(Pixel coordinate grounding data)
┄┄┄┄┄┄
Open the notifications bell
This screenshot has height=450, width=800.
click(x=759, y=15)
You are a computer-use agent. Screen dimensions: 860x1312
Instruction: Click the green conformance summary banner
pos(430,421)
┄┄┄┄┄┄
**YOUR INSTRUCTIONS**
Print only these lines, exactly: the one containing "Instruction: Click the" and all after it to the end of the entries.

**SOLUTION FOR THIS EXERCISE**
Instruction: Click the green conformance summary banner
pos(430,421)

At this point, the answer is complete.